* **WORK REQUEST A**
Transcribe the passage of the Star Anna article between "She’s played live" and "on Oct. 21.", inclusive.
* **WORK REQUEST B**
In the Star Anna article, what is the title of the new song she might play in the 420 Loft?

* **PASSAGE FOR REVIEW**
★ ★ ★ ★ ★

She’s played live in-studio on KEXP Seattle with her band Laughing Dogs and again with Mike McCready of Pearl Jam in April of 2012.

Her music has taken her up and down the coast and then some, but Ellensburg-raised singer/songwriter Star Anna will grace the Tiny Stage at the 420 Building as part of the Ellensburg Community Radio Tiny Stage Concert Series one more time on Oct. 21.

Sometimes in the business, home is where you hang your hat. But to Star Anna Constantina Krogstie Banford — Star Anna to her fans — Ellensburg is home and the chance to play on the Tiny Stage is something special, she said.

“Ellensburg is absolutely my hometown. There’s a lot of people here I still enjoy seeing and playing for,” said Star Anna, who lived in West Seattle and had regular bookings at SeaTac International Airport.

“The Tiny Stage is an acoustic set. I’ll probably work up a couple of covers I haven’t played in a while. I wish I had a whole new set. I’ve been working on a lot of new songs with a garage band with more sound than I can do in an acoustic performance.”

One new song she just might serve up in the 420 Loft is called “Follow My Instincts.”

“I’ve been playing it with my garage band with a completely different feel,” she said. “It’s been interesting to take that kind of a song and work it into an acoustic version.”

★ ★ ★ ★ ★

* **DATA LISTING**
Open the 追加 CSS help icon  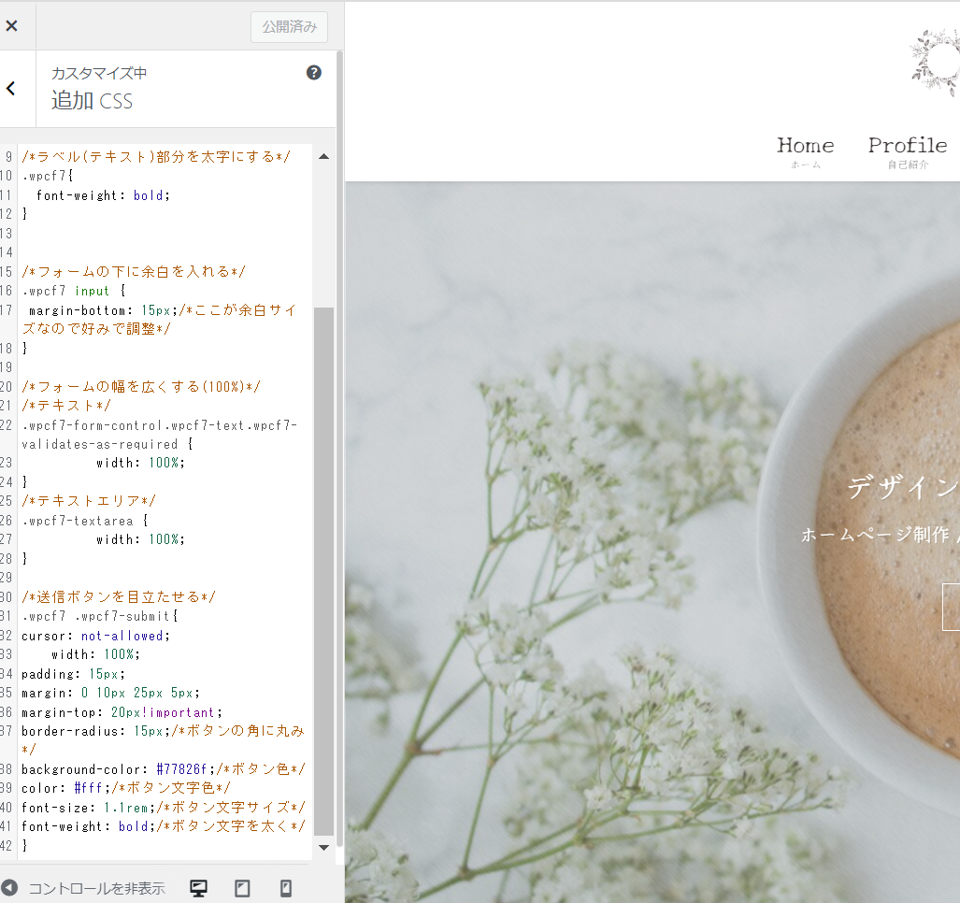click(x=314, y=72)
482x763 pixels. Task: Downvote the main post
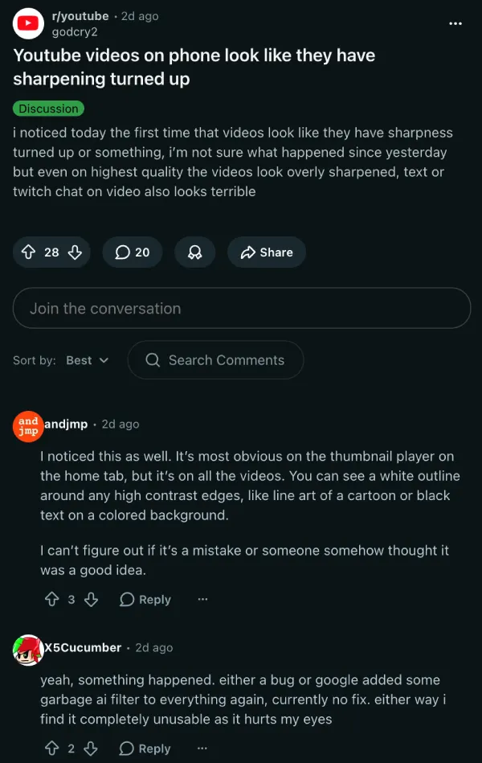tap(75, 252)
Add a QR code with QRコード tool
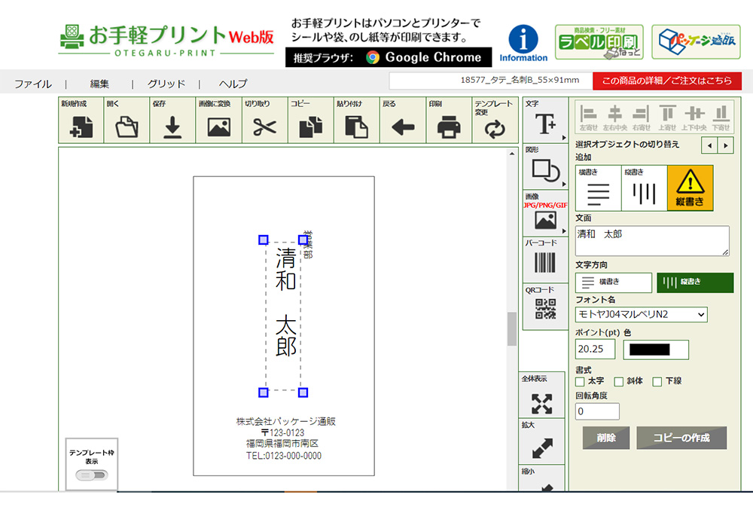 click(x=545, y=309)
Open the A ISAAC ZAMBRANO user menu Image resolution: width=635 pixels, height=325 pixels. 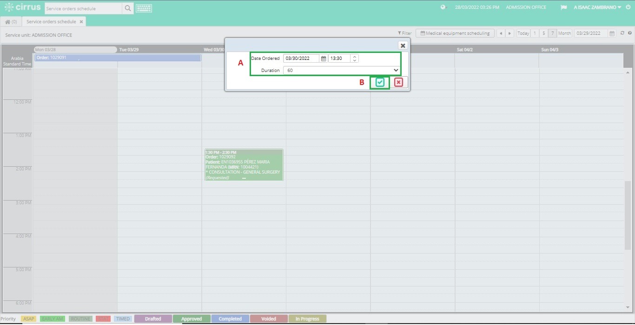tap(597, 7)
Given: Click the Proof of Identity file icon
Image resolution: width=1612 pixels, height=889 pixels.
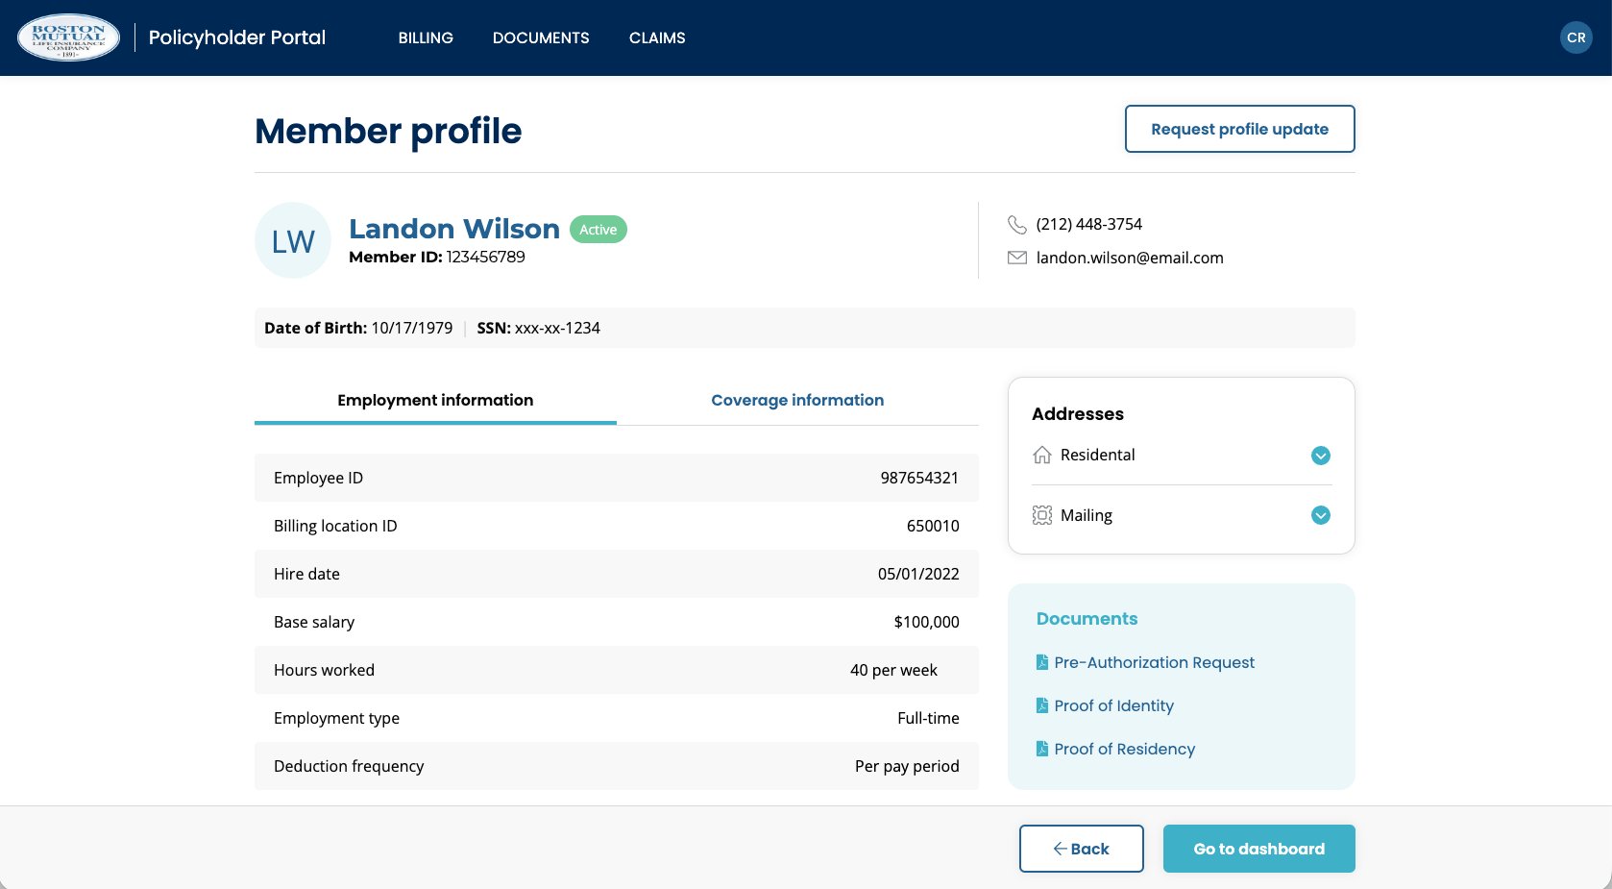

★ ★ ★ ★ ★

* **OUTPUT A**
She’s played live in-studio on KEXP Seattle with her band Laughing Dogs and again with Mike McCready of Pearl Jam in April of 2012.

Her music has taken her up and down the coast and then some, but Ellensburg-raised singer/songwriter Star Anna will grace the Tiny Stage at the 420 Building as part of the Ellensburg Community Radio Tiny Stage Concert Series one more time on Oct. 21.

* **OUTPUT B**
"Follow My Instincts."